Physical characteristics
- Source: confluence of Chong-Tör and Kichi-Tör rivers
- • location: Kyrgyz Ala-Too
- • coordinates: 43°32′06″N 74°16′18.4″E﻿ / ﻿43.53500°N 74.271778°E
- Mouth: Ak-Suu (Chu)
- • location: near Tölök
- • coordinates: 43°05′54.5″N 74°05′44.1″E﻿ / ﻿43.098472°N 74.095583°E
- Length: 87 km (54 mi)
- Basin size: 476 km^{2} (184 sq mi)
- • average: 5.14 m^{3}/s (182 cu ft/s)

Basin features
- Progression: Ak-Suu→ Chu→ Betpak-Dala desert
- River system: Chu

= Sokuluk (river) =

The Sokuluk (Сокулук) is a river in Chüy District and Moskva District of Chüy Region of Kyrgyzstan.

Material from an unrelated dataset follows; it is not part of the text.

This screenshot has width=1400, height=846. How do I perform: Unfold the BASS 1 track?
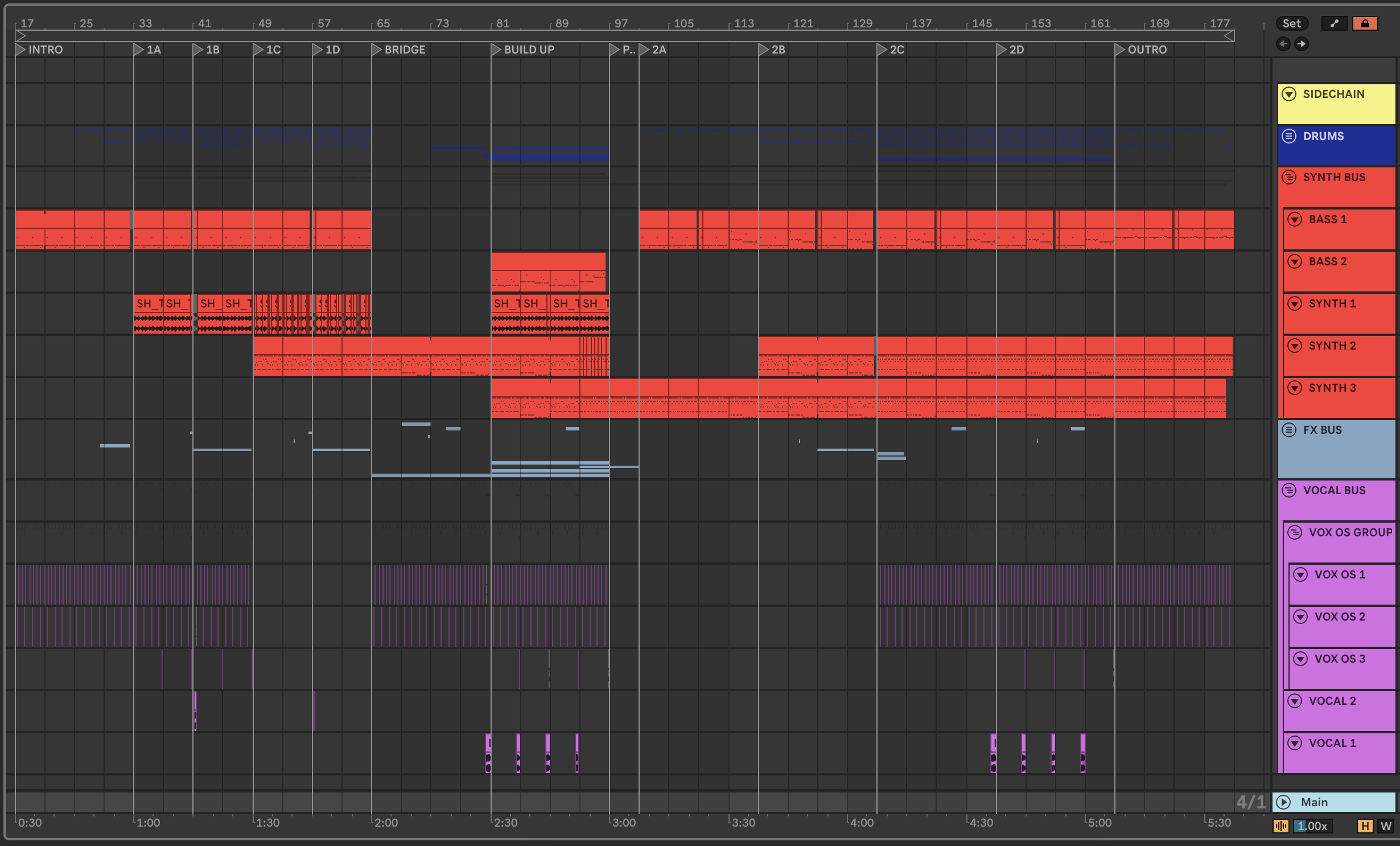[1295, 219]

The river is formed by confluence of Chong-Tör and Kichi-Tör. The Sokuluk flows into Ak-Suu near Tölök village. The river is 87 km long, and has a watershed area of 476 km2. The annual average flow rate is 5.14 m3/s; the maximum flow is from May to September. The river rises from the northern slopes of Kyrgyz Ala-Too and enters Chüy Valley where it flows into Ak-Suu. Sokuluk is fed by melt-, glacier-, snow and spring water. The basin of the river contains 48 glaciers totaling 57.9 km2. The river is used for irrigation. Tösh-Bulak, Sokuluk are located at the river.